Reinforced Dense Concrete
Property
Beside used as walls, beams and columns, reinforce concrete can be used as floor slab, either cast monolithically in position in a building (in-situ) i.e. flush slab; beam and slab; drop slab; and waffle-grid slab, or can be formed of a series of reinforced precast concrete units, manufactured in a factory and brought to site i.e. hollow planks, inverted T, double T, channel, and solid wide planks.
Components
Plain concrete is made by mixing cements, fine and coarse aggregate, water and admixtures. The common practice of mixing the concrete component is based on ratio 1:2:4 proportion of cement: sand: aggregate [4]. When reinforcing steel is placed in the forms and wet concrete mix is poured around it, the final solidified mass becomes reinforced concrete.
Cement
Cement shall be ordinary Portland Cement, rapid hardening Portland Cement (complying with SS 26), sulphate resisting Portland Cement (to BS 4027), supersulphate cement (to BS 4248) or low heat Portland blast-furnace cement (to BS4246). [3]

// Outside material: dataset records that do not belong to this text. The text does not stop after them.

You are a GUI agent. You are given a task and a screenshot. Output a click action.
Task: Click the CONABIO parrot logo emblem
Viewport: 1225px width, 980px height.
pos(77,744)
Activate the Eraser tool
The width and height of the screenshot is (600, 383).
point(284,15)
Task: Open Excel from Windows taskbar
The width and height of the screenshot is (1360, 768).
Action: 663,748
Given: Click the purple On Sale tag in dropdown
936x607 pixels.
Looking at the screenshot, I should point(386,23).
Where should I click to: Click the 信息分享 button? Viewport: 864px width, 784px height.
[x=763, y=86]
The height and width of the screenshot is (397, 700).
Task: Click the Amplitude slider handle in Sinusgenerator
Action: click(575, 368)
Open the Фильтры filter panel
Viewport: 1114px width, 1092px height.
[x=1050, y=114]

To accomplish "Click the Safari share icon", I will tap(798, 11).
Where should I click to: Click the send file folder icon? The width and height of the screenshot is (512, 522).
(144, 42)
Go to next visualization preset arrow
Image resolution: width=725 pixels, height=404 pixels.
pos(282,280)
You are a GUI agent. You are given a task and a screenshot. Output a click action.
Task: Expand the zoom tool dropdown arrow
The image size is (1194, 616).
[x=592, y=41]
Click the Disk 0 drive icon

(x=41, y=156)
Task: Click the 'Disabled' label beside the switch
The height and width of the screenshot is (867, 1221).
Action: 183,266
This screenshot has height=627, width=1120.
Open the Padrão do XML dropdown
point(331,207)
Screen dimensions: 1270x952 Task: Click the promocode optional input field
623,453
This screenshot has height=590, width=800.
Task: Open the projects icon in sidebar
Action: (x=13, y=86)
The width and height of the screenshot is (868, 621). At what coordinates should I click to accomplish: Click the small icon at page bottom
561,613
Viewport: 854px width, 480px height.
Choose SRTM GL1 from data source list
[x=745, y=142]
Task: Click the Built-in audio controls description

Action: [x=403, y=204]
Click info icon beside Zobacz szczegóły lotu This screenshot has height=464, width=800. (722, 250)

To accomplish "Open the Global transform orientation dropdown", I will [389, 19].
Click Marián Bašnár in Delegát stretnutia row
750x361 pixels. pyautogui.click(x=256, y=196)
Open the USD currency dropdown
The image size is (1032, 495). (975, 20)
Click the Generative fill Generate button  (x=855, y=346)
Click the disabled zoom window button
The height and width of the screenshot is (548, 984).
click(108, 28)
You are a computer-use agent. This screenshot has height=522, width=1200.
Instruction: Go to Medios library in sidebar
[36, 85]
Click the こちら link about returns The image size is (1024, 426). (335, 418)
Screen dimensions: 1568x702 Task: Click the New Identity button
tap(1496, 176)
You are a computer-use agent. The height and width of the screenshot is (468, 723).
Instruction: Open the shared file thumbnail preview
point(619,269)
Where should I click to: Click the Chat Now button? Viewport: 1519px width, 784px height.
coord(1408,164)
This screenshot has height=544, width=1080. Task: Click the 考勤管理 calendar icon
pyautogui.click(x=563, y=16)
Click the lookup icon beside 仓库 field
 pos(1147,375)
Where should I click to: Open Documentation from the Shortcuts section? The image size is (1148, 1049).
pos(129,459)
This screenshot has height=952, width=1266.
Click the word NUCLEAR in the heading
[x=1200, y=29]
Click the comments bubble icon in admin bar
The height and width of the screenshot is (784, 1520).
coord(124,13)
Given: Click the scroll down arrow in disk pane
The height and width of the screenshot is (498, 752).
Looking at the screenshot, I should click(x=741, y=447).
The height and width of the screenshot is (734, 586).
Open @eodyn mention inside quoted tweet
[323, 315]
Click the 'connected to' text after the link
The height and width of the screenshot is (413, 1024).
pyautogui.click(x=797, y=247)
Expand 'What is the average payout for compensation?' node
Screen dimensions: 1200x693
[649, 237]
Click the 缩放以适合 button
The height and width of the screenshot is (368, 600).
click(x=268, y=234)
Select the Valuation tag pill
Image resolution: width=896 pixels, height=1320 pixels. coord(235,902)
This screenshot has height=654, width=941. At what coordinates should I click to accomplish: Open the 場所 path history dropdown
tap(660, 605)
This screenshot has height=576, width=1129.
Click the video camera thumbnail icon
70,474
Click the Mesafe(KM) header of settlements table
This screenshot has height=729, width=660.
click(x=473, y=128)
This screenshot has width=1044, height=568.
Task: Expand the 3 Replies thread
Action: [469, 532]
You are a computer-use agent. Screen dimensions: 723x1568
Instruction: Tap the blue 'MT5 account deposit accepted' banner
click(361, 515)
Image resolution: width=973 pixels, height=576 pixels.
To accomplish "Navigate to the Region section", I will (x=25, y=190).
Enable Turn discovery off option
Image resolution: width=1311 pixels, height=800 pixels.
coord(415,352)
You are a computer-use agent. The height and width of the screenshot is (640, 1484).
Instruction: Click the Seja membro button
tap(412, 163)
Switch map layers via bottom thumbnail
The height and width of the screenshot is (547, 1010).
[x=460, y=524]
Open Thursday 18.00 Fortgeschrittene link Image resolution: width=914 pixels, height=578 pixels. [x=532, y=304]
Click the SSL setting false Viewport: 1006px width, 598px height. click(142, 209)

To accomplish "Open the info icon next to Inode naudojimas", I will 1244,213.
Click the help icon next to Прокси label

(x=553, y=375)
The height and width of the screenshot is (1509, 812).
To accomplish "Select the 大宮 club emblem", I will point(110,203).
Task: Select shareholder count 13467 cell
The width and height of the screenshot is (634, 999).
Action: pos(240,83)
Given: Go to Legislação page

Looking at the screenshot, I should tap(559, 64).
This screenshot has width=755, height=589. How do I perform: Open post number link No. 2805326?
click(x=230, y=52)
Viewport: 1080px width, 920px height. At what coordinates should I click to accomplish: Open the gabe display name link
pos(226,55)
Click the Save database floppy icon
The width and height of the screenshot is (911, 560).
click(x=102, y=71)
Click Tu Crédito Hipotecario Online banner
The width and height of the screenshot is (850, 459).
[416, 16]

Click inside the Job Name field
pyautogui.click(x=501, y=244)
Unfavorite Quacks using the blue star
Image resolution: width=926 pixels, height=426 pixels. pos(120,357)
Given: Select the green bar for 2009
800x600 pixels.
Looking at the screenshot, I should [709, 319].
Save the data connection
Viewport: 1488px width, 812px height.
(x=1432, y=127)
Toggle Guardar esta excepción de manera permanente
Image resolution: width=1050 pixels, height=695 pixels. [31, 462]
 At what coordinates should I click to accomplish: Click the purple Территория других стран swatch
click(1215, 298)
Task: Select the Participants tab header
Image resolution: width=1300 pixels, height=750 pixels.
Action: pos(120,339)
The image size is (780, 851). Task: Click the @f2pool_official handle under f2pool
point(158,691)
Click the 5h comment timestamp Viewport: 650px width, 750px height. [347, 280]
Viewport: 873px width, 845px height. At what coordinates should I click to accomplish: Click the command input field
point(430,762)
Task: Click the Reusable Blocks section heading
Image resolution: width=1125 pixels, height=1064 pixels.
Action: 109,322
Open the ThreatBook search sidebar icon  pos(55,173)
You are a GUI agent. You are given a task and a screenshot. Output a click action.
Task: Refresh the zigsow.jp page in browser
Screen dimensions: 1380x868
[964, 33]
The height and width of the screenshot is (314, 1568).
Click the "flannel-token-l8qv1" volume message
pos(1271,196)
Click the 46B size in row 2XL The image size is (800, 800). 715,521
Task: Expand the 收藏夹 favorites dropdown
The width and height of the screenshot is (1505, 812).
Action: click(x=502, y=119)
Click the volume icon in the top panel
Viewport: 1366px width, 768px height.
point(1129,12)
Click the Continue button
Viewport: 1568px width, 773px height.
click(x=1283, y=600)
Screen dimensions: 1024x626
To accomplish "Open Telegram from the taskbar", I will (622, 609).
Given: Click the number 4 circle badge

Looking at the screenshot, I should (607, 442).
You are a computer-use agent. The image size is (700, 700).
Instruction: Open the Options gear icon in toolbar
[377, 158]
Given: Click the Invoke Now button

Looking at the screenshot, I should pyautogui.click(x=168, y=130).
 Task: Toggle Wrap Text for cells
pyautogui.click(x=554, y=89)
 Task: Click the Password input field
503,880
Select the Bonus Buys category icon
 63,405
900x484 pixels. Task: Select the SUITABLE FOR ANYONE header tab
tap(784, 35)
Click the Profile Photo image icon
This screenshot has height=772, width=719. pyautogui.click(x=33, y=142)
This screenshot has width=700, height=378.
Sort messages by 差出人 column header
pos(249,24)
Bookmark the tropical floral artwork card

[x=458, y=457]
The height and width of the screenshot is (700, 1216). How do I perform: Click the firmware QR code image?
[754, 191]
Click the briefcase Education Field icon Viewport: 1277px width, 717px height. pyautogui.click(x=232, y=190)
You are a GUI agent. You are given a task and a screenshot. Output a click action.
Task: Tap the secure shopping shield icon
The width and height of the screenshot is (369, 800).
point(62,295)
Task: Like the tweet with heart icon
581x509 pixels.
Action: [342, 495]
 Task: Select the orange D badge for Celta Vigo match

According to ASTM C 150, there are 4 types of Portland cement:
| ASTM Type | Typical Use | Typical compound composition | |||
| CzS | C3S | C3A | C4AF | ||
| I | General | 45-55 | 20-30 | 8-12 | 6-10 |
| II | General, with resistance to sulphate attack | 40-50 | 25-35 | 5-7 | 6-10 |
| III | High early strength | 50-65 | 15-25 | 8-14 | 6-10 |
| IV | Sulphate resistance | 40-50 | 25-35 | 0-4 | 10-20 |
* C; CaO; SiOz; A; AlsO3; F; FezO3
Source: ASTM C 150
Typical composition of Portland Cement:
| Oxide Formula | Cement chemist’s nomenclature | Content (%) |
| SiO2 | S | 17-25 |
| CaO | C | 60-67 |
| Al2O3 | A | 3-8 |
| Fe2O3 | F | 1.5-4.5 |
| MgO | M | 0.5-4.0 |
| K2O | K | 0.1-1.5 |
| Na2O | N | 0.1-1.0 |
| SO3 | S | 2.0-3.0 |
| LoI* | 1.5-2.5 | |
| Free Lime | 0.5-1.5 | |
| Insoluble residue | 0.3-1.5 |
* LoI, loss in ignition
Source: Doran, DK; Construction Material- Pocket Book; Newnes, Butterworth-Heinemann Ltd; Oxford; 1994 [3]
Cements replacement
3 materials: blast furnace slag, PFA and microsilica can be incorporated into concrete by adding at the mixer, with each of the economic and performance to be considered. [4]
The selection of type of cement replacement affects the physical characteristic of the final product.
Properties of different types of cements: [3]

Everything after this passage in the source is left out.